╭──

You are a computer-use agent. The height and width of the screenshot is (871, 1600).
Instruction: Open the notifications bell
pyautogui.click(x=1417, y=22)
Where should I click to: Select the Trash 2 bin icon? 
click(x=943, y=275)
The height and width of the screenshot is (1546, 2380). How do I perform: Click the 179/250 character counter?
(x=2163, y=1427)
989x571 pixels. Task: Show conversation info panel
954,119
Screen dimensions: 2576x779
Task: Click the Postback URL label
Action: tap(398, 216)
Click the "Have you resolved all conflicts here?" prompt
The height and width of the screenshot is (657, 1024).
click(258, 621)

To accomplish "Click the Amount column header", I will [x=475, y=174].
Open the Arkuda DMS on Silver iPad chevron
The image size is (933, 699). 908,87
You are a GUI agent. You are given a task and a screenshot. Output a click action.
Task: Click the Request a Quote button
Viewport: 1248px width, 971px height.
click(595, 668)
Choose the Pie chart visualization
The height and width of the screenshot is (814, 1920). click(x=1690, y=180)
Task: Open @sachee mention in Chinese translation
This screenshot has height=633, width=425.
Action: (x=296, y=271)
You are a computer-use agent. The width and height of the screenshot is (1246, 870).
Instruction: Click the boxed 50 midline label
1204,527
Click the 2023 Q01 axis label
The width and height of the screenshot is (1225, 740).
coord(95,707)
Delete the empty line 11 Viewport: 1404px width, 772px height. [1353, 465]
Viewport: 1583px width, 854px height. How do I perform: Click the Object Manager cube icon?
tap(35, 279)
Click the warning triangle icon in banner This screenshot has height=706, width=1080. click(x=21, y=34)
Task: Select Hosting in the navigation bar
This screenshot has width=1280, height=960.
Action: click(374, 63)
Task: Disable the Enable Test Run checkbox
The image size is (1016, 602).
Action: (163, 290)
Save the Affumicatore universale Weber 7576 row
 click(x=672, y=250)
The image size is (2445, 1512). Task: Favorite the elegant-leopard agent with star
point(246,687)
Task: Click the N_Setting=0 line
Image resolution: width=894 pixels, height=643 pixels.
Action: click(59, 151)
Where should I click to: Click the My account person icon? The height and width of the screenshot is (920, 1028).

╰──

What needs to be done | Begin with the line that has "Where should I click to: Select" in the listing above and end after the line that has "You are a GUI"; output those lines exactly.

Result of this exercise |
Where should I click to: Select the Trash 2 bin icon? 
click(x=943, y=275)
The height and width of the screenshot is (1546, 2380). How do I perform: Click the 179/250 character counter?
(x=2163, y=1427)
989x571 pixels. Task: Show conversation info panel
954,119
Screen dimensions: 2576x779
Task: Click the Postback URL label
Action: tap(398, 216)
Click the "Have you resolved all conflicts here?" prompt
The height and width of the screenshot is (657, 1024).
click(258, 621)

To accomplish "Click the Amount column header", I will [x=475, y=174].
Open the Arkuda DMS on Silver iPad chevron
The image size is (933, 699). 908,87
You are a GUI agent. You are given a task and a screenshot. Output a click action.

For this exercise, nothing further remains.